L’économie syrienne est durement affectée

La crise politique que connaît la Syrie depuis mars 2011 n’a pas précipité son économie dans le chaos. Cette résistance est surtout due à la stratégie d’autosuffisance engagée par les dirigeants baassistes. À court terme, le régime ne semble pas menacé par le ralentissement de l’activité, mais à moyen terme les déséquilibres sociaux, vecteurs des mécontentements, ne feront que s’aggraver.

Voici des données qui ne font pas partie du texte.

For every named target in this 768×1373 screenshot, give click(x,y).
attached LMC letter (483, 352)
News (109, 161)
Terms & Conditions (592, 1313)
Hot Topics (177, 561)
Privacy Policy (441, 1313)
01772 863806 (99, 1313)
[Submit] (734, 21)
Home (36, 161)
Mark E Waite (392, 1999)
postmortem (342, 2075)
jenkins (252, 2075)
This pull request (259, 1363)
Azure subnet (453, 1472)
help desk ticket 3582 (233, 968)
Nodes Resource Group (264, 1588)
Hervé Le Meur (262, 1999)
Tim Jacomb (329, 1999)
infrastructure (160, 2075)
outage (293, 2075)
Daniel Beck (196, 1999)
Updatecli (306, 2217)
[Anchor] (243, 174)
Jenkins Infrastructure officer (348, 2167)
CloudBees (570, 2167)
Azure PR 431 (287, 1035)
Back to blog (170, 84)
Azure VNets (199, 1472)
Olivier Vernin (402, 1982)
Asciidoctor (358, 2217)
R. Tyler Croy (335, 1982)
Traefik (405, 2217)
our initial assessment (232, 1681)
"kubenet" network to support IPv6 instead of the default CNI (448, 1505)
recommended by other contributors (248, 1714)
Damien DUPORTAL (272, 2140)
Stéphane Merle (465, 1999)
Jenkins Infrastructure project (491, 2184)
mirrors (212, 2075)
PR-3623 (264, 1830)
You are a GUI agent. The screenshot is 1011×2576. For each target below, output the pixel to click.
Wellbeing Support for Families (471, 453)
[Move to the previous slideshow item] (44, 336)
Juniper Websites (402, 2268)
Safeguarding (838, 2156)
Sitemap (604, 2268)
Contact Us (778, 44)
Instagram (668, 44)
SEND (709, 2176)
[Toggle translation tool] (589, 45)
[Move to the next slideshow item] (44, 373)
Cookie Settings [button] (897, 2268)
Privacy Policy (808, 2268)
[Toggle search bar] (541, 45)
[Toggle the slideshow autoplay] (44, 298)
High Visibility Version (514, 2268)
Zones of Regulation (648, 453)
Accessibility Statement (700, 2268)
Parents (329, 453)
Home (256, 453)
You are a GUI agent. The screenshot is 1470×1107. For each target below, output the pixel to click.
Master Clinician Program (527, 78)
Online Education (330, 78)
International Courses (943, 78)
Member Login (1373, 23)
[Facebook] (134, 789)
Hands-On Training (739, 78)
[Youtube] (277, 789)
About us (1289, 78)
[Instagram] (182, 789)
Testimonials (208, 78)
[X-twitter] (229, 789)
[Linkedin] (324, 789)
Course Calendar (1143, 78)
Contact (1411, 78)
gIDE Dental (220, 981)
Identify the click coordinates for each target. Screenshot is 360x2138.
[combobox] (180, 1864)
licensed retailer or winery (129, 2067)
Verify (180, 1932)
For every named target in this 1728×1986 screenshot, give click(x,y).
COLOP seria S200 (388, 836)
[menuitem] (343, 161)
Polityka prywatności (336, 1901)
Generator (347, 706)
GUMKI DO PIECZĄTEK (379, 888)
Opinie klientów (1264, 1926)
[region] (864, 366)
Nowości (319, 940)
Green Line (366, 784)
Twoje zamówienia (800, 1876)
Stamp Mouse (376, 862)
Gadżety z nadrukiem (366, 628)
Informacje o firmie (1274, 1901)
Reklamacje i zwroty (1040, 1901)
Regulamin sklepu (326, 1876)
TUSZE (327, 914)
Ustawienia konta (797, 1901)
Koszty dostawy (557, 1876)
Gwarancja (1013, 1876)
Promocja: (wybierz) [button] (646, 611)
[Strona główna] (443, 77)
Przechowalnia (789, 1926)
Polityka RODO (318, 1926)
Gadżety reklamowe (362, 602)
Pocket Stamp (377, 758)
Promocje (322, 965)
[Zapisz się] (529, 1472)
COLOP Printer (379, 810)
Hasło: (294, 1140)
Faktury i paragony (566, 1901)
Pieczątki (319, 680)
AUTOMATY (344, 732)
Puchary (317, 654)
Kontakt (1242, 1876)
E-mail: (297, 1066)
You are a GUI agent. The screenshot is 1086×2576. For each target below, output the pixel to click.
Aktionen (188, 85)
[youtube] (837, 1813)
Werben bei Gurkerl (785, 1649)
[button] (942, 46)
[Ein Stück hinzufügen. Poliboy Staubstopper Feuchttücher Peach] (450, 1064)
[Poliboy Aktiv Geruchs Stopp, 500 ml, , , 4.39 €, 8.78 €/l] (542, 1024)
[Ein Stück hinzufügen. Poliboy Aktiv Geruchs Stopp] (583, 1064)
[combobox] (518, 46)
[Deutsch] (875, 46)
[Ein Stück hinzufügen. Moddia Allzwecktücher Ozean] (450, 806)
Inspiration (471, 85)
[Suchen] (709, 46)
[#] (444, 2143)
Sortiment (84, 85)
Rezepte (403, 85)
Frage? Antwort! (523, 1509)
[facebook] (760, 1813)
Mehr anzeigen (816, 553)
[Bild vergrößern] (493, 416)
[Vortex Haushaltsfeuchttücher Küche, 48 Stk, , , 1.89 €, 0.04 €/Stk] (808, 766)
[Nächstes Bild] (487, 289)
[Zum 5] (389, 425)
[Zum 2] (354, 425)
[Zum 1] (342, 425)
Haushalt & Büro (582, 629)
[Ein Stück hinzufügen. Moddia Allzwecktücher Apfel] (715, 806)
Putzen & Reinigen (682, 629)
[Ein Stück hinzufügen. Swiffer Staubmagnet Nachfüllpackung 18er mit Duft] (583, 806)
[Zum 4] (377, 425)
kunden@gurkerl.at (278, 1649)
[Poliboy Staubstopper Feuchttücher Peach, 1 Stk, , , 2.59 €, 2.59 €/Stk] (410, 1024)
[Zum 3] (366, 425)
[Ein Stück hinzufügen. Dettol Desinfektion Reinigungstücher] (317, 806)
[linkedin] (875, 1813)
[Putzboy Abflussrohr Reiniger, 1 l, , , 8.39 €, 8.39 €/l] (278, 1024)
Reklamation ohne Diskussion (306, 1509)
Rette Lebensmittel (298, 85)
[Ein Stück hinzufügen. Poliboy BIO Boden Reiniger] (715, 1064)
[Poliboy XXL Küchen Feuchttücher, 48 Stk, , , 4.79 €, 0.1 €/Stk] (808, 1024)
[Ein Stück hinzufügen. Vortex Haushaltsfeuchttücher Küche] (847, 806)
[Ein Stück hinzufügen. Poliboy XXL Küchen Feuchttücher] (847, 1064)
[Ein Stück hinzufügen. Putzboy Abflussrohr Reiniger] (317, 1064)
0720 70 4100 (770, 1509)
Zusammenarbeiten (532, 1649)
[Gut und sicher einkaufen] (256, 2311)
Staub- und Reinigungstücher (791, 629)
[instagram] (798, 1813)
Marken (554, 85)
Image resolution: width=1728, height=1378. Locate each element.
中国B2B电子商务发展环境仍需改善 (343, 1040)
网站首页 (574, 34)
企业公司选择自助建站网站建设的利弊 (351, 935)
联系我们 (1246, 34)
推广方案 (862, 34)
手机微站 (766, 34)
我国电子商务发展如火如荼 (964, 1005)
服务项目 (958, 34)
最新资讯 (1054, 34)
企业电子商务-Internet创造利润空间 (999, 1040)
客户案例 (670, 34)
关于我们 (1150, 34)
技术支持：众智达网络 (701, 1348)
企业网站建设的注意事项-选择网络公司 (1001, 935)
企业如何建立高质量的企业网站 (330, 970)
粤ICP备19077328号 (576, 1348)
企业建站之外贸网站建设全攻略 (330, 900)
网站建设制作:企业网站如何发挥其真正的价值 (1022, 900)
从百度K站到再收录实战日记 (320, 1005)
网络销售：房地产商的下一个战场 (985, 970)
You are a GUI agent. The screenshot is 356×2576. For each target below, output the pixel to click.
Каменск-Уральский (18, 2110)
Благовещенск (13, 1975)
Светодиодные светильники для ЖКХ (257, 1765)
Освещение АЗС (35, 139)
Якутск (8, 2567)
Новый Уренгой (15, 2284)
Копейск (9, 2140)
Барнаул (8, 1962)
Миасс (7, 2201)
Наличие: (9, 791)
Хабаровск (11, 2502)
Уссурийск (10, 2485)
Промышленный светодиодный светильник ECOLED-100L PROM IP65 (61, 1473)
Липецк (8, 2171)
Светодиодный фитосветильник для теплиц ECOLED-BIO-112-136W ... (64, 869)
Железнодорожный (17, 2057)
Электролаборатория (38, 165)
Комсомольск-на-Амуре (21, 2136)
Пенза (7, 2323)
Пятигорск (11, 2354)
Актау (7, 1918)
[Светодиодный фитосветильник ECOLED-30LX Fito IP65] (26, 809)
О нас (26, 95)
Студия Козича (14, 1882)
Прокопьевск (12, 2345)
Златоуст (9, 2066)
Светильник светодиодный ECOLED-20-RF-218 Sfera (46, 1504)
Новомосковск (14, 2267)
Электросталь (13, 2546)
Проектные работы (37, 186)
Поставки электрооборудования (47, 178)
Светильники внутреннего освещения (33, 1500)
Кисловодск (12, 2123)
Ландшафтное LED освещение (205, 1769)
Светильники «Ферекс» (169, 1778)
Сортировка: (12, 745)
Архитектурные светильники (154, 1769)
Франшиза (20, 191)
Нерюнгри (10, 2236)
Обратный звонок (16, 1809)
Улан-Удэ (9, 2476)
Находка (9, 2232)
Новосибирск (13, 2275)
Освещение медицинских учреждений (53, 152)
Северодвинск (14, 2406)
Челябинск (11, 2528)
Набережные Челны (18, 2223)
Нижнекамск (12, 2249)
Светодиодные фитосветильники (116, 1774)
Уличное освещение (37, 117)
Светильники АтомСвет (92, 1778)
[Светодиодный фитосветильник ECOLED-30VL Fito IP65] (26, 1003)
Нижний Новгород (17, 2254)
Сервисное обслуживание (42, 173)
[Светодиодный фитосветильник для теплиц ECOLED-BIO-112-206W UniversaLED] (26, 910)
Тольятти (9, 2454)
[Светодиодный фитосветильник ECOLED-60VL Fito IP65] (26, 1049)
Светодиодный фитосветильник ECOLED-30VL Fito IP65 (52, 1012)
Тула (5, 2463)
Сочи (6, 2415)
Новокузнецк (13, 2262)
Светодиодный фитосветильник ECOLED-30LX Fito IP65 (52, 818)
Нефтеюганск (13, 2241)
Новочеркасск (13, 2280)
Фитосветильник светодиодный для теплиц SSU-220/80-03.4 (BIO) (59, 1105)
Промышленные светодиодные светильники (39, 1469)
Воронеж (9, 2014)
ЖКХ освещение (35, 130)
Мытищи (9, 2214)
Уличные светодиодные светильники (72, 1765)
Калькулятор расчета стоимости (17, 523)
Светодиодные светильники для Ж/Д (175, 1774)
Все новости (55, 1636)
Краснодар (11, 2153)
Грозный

Les militaires baassistes qui s’emparent du pouvoir le 8 mars 1963 ont engagé la Syrie dans la voie du mode de développement autocentré, suivant l’exemple de l’Égypte de Nasser ou de l’Algérie postcoloniale. Le but de ces pays est d’obtenir une réelle indépendance vis-à-vis des anciennes puissances coloniales, qui sont aussi les centres du capitalisme mondial à l’époque, en déconnectant les économies. Pour cela, l’État doit s’emparer des moyens de production et les réorienter vers la construction d’une base économique nationale et autosuffisante. Le régime baassiste lance une vaste réforme agraire (1963-1970) et nationalise des secteurs entiers de l’économie syrienne : l’industrie, la banque, les assurances, le commerce de gros, les transports, etc., seul le commerce de détail et l’artisanat échappent à ces mesures. La construction d’un puissant secteur public industriel dans les années 1970, grâce aux aides des pays arabes du Golfe, ainsi qu’une nouvelle vague de restrictions à l’égard du secteur privé font de la Syrie un pays “socialiste” comparable à ceux d’Europe de l’Est au début des années 1980, y compris avec son cortège de pénuries. Cependant, la mise en place de cette économie dirigiste s’explique moins par la prégnance de l’idéologie marxiste au sein du régime ou de l’alliance stratégique avec l’Union soviétique que par la volonté d’abattre la classe politique concurrente : la bourgeoisie citadine et les grands propriétaires terriens. Les militaires qui prennent le pouvoir en 1963 sont issus de la petite bourgeoisie rurale, bloquée dans son ascension sociale par la classe supérieure qui domine l’économie syrienne. Ils ne possèdent pas de capital financier, de savoir-faire dans le domaine des affaires et bien sûr des réseaux sociaux indispensables pour prospérer. En s’emparant des moyens de production, ils vont pouvoir réaliser leur “accumulation primitive”, pour reprendre un terme marxiste, tant du point de vue financier que social. La nouvelle bourgeoisie bureaucratique se nourrit de la rente étatique servie au secteur public, de prélèvements sur les exportations de matières premières agricoles et minérales, ainsi que de divers rackets effectués sur le secteur privé. Cette situation implique de maintenir un équilibre entre secteur public et privé, afin que ce dernier ne soit pas complètement étouffé, puisqu’il constitue une source de revenus appréciables pour la bourgeoisie bureaucratique.
Hafez el-Assad veut une économie qui soit au service de sa stratégie géopolitique, notamment capable de résister à un conflit ouvert ou latent avec Israël et à un embargo américain. Il souhaite que la Syrie acquière une autonomie alimentaire et énergétique ; le reste l’indiffère. Sur le plan intérieur, l’économie a pour but de clientéliser la population à travers les embauches dans le secteur public, la distribution des terres et les diverses autorisations dont ont besoin les entrepreneurs privés pour travailler. Lorsque la machine se grippe, faute d’aide extérieure comme à la fin des années 1980, avec l’arrêt de l’aide arabe et de l’Union soviétique, Hafez el-Assad laisse davantage de marge de manœuvre au secteur privé pour résorber le chômage et les pénuries. L’“infitah” (ouverture économique de 1991) n’a donc aucun lien avec un changement idéologique en Syrie, lié à la chute de l’Union soviétique, mais simplement le besoin d’éviter une explosion sociale et d’étendre le clientélisme du régime aux entrepreneurs privés.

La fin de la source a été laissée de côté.